▶ **TASK DETAILS**
Transcribe every record verbatim; no pictures.

[Pixel coordinate grounding data]
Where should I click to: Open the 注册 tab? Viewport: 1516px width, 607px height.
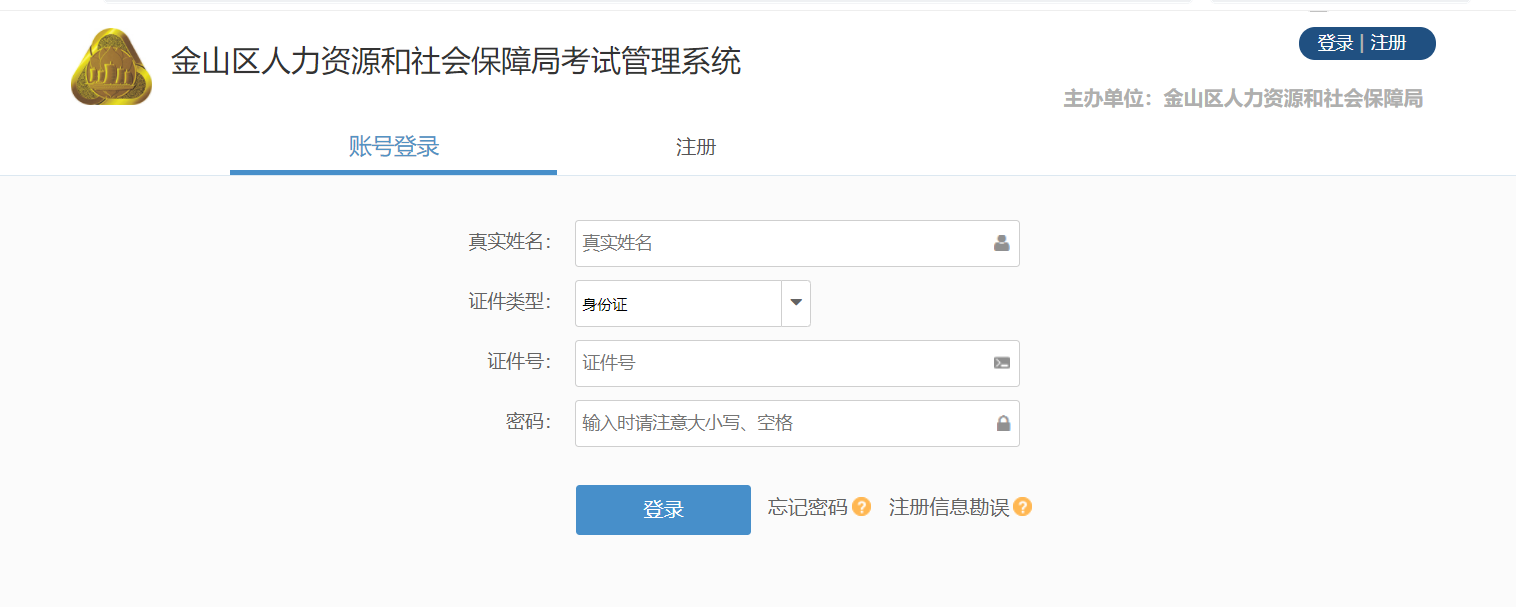pyautogui.click(x=696, y=147)
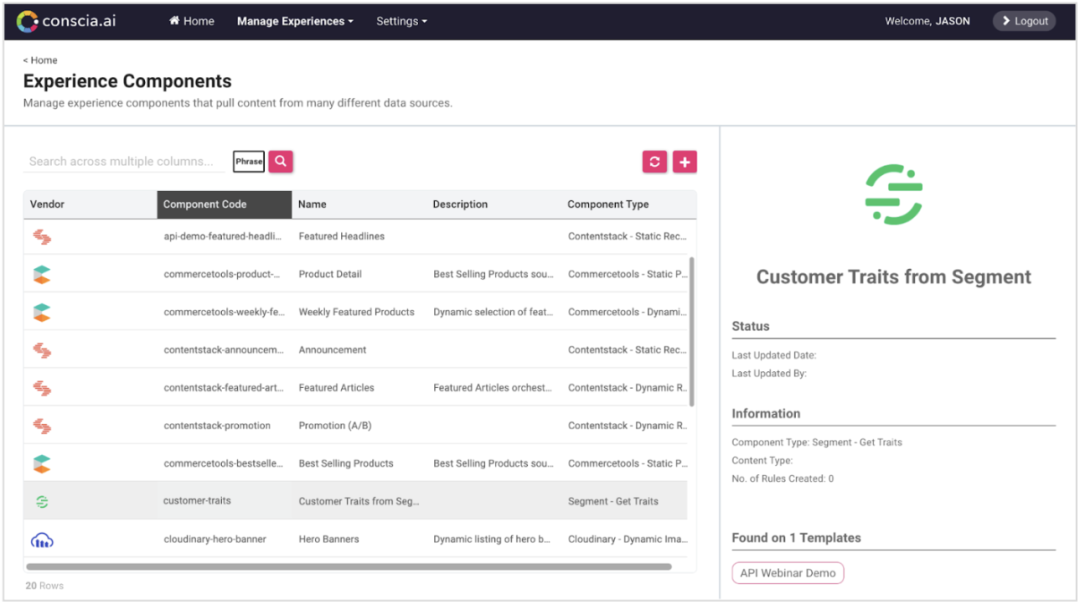Go to Home in the navigation bar
The image size is (1080, 605).
191,21
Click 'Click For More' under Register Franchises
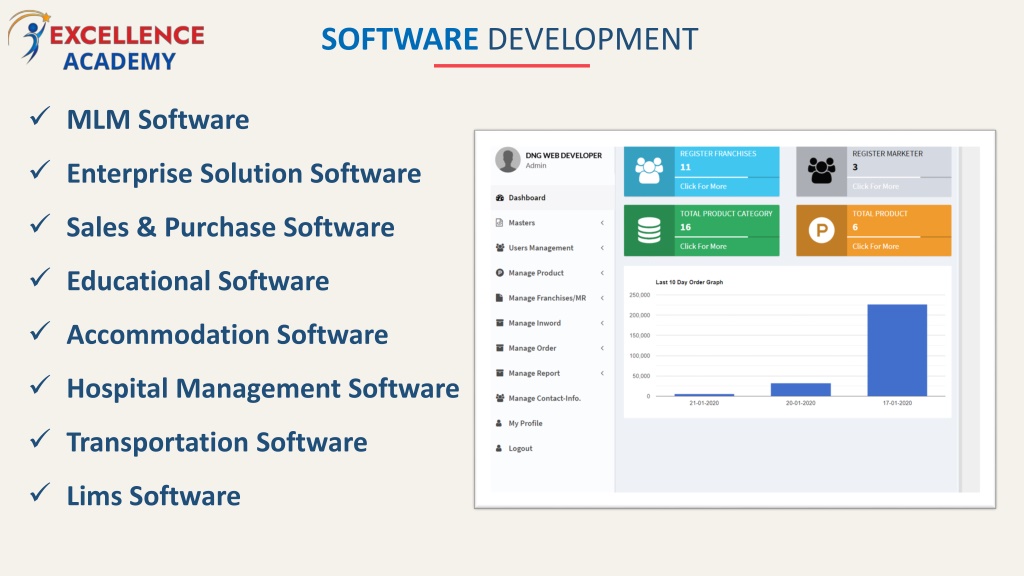The width and height of the screenshot is (1024, 576). [703, 187]
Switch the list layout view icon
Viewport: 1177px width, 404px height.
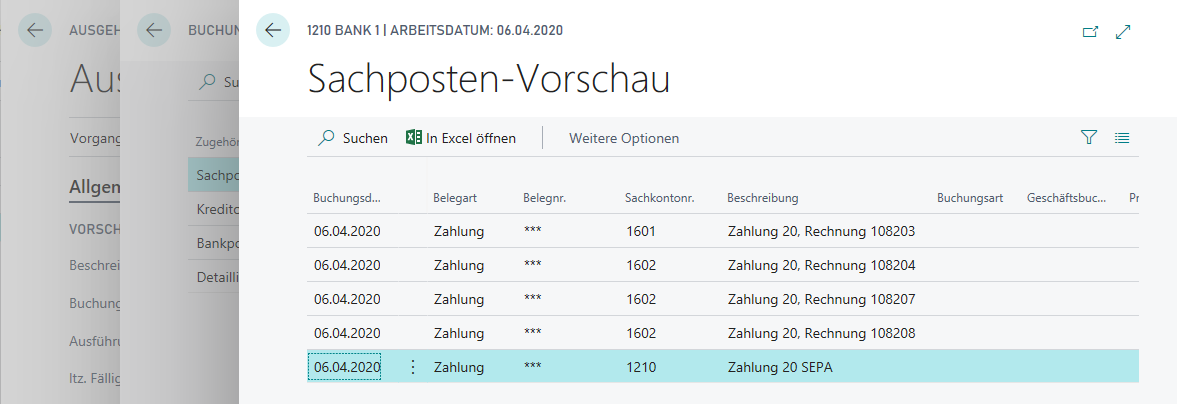(x=1122, y=138)
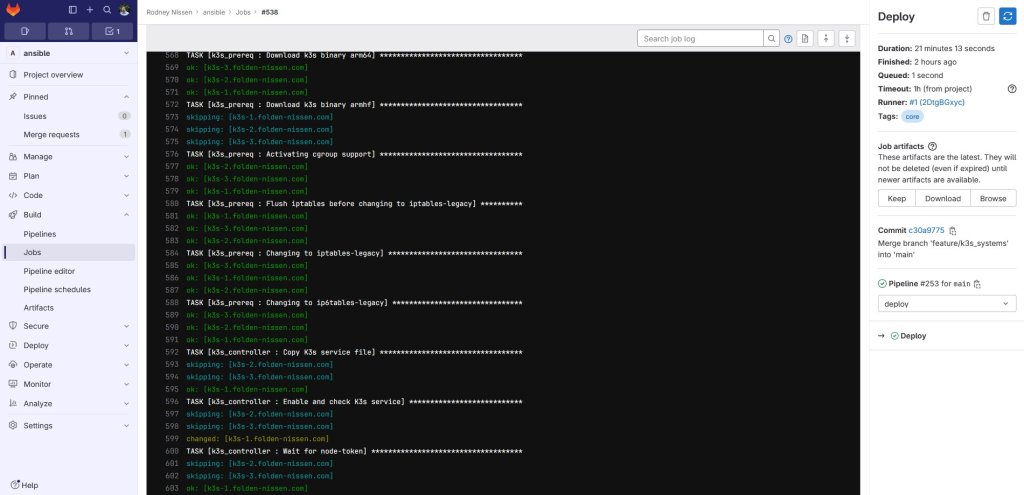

▶ **EXERCISE ANSWER**
Where should I click to: Open the 注册 tab? Viewport: 1516px width, 607px height.
pyautogui.click(x=696, y=147)
Go to Home in the navigation bar
The image size is (1080, 605).
191,21
Click 'Click For More' under Register Franchises
The width and height of the screenshot is (1024, 576). [703, 187]
Switch the list layout view icon
Viewport: 1177px width, 404px height.
(x=1122, y=138)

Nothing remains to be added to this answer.